Ces agents conversationnels peuvent aiguiller vers d’autres ressources du Web – gratuites, notamment – pour trouver des solutions, en plus de suggérer une diversité d’approches pour traiter un même problème de santé mentale. Par exemple, pour une dépression, on pourrait choisir selon ses préférences entre l’activation comportementale ou le travail sur ses pensées.
«Parmi les composantes les plus fréquentes, il y a un volet de normalisation, de psychoéducation et de suggestion de stratégies d’autotraitement», indique Stéphane Guay, également directeur scientifique du Centre de recherche de l’Institut universitaire en santé mentale de Montréal.
Une accessibilité accrue avant tout
Encore émergents, ces outils d’autosoins viennent avec leur lot d’incertitudes à divers égards: confidentialité et sécurité des données, isolement, déshumanisation des soins, incapacité à saisir les nuances émotionnelles complexes.
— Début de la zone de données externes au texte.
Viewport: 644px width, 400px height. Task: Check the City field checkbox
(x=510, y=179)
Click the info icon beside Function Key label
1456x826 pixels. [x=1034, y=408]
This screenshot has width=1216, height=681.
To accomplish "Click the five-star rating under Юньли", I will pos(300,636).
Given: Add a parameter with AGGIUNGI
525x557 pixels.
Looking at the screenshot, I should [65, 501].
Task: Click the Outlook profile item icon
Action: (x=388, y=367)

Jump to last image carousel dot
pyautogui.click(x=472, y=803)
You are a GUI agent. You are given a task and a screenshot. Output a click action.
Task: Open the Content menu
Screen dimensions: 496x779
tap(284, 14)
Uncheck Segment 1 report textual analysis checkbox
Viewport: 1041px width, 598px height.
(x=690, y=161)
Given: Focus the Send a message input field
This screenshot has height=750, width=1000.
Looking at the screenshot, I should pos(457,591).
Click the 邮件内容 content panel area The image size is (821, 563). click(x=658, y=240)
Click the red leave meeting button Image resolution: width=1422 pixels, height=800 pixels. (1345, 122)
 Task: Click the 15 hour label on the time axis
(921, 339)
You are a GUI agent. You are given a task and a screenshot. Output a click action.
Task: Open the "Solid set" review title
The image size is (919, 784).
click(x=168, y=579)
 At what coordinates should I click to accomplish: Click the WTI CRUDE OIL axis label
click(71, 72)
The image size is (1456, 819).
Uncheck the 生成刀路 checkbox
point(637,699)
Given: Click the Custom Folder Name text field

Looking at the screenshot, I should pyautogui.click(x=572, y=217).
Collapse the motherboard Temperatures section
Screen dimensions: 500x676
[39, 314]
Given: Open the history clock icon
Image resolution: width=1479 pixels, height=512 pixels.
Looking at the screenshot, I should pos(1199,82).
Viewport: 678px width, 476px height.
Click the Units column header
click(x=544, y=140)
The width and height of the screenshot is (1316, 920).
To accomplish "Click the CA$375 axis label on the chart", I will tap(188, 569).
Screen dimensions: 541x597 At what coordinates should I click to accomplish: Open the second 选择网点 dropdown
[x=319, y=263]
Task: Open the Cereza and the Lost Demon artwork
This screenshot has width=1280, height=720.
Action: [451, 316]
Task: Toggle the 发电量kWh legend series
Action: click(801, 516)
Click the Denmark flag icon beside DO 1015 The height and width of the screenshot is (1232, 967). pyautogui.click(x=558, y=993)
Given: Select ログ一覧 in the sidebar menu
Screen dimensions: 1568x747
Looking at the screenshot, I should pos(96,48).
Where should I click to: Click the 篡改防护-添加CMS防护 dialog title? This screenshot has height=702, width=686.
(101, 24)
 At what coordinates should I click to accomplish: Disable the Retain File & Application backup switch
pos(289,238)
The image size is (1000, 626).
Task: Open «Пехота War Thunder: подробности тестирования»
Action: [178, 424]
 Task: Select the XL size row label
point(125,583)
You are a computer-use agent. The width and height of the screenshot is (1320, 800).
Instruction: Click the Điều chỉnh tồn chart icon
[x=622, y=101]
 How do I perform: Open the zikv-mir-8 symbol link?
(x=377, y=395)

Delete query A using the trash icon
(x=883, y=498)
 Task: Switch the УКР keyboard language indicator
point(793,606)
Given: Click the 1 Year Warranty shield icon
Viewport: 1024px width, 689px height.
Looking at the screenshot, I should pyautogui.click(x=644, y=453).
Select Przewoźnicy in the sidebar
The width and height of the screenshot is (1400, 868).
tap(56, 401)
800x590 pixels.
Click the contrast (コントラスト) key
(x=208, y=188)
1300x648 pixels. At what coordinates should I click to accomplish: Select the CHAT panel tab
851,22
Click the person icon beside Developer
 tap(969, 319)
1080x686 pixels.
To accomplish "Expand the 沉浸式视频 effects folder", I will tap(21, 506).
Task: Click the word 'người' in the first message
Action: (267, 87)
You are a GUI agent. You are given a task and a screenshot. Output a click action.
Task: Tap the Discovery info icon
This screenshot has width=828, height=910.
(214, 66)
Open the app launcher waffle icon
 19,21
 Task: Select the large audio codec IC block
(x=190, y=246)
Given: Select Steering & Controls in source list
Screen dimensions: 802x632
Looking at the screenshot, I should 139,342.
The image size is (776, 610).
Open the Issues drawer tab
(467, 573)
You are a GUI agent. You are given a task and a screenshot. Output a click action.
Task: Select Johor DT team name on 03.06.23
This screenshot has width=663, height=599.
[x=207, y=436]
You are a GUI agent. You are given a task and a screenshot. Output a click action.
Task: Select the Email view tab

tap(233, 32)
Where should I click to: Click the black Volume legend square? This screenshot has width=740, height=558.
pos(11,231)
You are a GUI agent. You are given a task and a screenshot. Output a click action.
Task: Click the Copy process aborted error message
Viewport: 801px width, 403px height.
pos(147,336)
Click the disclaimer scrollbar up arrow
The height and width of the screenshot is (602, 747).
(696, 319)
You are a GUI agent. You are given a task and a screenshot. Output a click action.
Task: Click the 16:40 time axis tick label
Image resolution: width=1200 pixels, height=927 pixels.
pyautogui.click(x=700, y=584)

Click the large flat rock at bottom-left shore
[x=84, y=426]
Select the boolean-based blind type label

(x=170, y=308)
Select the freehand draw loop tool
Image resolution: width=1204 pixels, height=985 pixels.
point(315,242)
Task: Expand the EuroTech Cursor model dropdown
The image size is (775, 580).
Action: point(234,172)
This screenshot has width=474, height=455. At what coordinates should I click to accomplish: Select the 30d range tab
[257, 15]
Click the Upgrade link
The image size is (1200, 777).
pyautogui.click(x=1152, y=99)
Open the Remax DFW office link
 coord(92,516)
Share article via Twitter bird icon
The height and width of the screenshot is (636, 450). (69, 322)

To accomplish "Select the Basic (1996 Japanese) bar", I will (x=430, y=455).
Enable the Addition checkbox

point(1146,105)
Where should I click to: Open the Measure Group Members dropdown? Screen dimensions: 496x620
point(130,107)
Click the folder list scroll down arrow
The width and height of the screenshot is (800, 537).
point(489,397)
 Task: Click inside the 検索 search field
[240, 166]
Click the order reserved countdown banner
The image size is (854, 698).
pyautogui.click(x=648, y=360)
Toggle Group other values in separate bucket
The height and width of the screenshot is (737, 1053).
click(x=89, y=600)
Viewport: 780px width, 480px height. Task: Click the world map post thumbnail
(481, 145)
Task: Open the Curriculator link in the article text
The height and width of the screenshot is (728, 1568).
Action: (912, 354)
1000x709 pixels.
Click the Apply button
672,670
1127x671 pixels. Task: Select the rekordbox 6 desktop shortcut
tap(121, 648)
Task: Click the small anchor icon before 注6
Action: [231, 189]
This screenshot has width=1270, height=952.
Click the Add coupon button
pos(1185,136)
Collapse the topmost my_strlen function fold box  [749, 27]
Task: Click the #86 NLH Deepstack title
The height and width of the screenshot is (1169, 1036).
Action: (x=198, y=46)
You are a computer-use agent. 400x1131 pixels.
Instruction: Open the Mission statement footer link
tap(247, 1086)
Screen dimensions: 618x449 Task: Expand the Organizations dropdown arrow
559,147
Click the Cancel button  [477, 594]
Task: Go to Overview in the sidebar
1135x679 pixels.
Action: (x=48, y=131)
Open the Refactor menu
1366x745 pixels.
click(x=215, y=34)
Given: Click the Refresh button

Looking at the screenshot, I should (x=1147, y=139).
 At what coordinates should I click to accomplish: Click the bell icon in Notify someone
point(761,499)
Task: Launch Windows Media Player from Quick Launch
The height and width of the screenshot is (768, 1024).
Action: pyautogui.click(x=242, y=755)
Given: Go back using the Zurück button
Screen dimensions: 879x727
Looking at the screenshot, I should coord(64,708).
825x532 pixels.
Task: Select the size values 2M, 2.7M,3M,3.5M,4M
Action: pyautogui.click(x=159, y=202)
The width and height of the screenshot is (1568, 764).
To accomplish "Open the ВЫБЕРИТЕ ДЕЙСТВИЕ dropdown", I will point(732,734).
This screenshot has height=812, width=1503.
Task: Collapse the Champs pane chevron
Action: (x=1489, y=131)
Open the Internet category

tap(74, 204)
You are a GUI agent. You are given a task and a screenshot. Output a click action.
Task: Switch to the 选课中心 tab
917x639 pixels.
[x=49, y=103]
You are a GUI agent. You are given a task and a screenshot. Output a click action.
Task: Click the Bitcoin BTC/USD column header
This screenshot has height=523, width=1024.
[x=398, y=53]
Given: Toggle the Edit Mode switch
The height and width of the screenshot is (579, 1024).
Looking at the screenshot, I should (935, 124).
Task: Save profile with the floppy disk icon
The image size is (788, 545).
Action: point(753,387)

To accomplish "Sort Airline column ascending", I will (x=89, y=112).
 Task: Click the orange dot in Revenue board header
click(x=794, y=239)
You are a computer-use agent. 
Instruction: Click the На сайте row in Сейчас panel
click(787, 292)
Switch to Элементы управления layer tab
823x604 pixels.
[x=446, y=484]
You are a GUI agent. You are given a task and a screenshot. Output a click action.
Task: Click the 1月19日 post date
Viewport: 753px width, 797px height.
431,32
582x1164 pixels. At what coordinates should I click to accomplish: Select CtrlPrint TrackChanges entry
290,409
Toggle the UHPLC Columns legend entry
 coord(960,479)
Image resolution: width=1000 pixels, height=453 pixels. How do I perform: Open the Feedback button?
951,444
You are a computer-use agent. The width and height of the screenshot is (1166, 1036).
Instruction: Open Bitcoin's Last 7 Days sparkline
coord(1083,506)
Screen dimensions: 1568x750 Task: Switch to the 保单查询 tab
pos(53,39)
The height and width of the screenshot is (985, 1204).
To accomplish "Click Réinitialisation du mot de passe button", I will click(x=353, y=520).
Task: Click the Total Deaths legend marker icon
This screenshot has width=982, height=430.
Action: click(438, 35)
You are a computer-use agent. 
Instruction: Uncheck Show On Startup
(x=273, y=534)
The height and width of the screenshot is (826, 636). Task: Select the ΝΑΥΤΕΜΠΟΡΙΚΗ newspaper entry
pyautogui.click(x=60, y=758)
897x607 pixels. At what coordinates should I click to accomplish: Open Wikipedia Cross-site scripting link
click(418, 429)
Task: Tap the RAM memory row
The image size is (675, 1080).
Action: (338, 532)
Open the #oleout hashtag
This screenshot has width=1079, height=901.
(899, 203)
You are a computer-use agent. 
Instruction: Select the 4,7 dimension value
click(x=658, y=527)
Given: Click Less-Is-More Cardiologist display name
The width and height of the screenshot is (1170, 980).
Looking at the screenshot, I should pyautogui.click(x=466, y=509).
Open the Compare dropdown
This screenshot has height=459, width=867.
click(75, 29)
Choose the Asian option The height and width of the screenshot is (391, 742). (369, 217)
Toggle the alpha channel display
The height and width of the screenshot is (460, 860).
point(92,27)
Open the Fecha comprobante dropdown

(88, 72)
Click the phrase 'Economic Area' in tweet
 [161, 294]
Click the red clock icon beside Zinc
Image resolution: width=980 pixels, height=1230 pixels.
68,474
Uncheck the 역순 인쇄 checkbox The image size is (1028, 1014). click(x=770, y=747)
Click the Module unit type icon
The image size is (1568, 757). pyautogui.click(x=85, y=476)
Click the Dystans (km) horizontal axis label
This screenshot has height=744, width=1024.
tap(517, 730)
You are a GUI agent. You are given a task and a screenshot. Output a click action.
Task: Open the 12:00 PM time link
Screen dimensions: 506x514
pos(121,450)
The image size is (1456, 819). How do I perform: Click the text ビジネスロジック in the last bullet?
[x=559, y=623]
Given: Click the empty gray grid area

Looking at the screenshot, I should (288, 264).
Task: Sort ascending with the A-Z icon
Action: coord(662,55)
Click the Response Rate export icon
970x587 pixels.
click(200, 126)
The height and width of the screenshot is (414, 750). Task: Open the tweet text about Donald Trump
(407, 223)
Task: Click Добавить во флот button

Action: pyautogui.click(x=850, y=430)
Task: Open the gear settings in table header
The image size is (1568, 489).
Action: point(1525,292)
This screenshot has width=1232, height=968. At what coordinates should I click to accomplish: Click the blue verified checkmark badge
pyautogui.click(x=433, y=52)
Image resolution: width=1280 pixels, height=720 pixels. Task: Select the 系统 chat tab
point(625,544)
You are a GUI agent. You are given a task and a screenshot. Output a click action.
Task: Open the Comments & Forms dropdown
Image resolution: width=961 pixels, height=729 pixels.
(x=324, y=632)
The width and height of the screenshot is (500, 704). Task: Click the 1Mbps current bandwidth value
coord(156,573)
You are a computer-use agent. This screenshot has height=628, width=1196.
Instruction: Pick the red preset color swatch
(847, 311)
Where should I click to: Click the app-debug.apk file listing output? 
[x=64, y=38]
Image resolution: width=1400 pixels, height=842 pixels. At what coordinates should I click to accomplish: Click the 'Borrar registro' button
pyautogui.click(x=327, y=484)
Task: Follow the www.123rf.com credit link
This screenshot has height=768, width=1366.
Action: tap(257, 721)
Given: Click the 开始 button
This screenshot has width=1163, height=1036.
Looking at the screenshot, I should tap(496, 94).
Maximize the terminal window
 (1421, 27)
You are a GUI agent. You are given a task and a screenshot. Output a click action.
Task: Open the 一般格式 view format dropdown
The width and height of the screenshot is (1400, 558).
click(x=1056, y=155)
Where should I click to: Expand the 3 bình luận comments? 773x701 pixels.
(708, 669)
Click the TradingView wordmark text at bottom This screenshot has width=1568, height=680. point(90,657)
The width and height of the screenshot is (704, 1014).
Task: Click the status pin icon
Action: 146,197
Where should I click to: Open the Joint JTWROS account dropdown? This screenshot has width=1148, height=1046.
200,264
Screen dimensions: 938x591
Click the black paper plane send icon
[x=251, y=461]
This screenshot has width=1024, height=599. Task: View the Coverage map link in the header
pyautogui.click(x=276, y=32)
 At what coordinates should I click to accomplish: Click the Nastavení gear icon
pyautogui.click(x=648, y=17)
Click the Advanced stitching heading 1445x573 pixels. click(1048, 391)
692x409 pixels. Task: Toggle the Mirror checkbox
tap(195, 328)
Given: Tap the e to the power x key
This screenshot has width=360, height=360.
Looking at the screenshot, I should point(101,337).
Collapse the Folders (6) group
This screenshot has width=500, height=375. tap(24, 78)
Or, malgré ces enjeux, Stéphane Guay considère que ces plateformes peuvent devenir des aides complémentaires efficaces et pertinentes, surtout dans un contexte québécois où l’accès à des soins de santé mentale peut s’avérer laborieux ou coûteux.
«Ainsi, les agents conversationnels peuvent offrir un soutien initial ou intermédiaire à une personne en attente de soins ou entre les séances avec un thérapeute, ce qui pourrait aider à désengorger les services psychologiques ou rendre les services plus efficients. C’est un gros plus alors qu’il y a une pénurie de personnel, que les bureaux professionnels sont saturés et que les listes d’attente sont parfois très longues», explique-t-il.
Le chercheur ajoute que de 40 à 50 % des individus ayant des troubles psychologiques diagnostiquables choisissent de ne pas consulter. Il estime que ces agents conversationnels peuvent aider à réduire la stigmatisation associée à la recherche d’aide pour des problèmes de santé mentale en fournissant une option anonyme et disponible en tout temps.
Un moyen préventif, mais pas une solution miracle
Ultimement, souligne Stéphane Guay, le recours à ces agents conversationnels a le potentiel de prévenir l’aggravation et la chronicisation de certains problèmes de santé mentale pour des personnes qui de toute façon ne s’adresseraient pas au système de santé. Le professeur pense que leur utilisation est particulièrement pertinente pour les jeunes – qui sont d’emblée plus technophiles –, car la majorité des diagnostics de troubles de santé mentale surviennent avant l’âge de 25 ans.
Cependant, le chercheur croit que l’avenir des thérapies psychologiques réside davantage dans une pratique hybride. Certes, les agents conversationnels permettent de progresser, d’être actif dans sa prise en charge, mais l’intervention des professionnels de la santé est essentielle pour des questions plus complexes ou délicates, comme des pensées suicidaires ou homicidaires.
Aide-mémoire
- Quoi? Journée de conférences «Santé mentale et IA: les machines pourraient-elles un jour remplacer nos thérapeutes?»
- Quand? Jeudi 10 octobre, de 14 h 30 à 20 h
- Où? Campus MIL de l’Université de Montréal, 1375, avenue Thérèse-Lavoie-Roux
- Inscription en ligne gratuite, mais obligatoire
De nombreux autres experts de l’Université de Montréal participeront à la discussion:
- Patricia Conrod (Département de psychiatrie et d’addictologie),
- Yves Joanette (Vice-rectorat à la recherche, à la découverte, à la création et à l’innovation),
- Guillaume Dumas (Département de psychiatrie et d’addictologie),
- Tania Lecomte (Département de psychologie),
- Louis-Éric Trudeau (Département de pharmacologie et physiologie).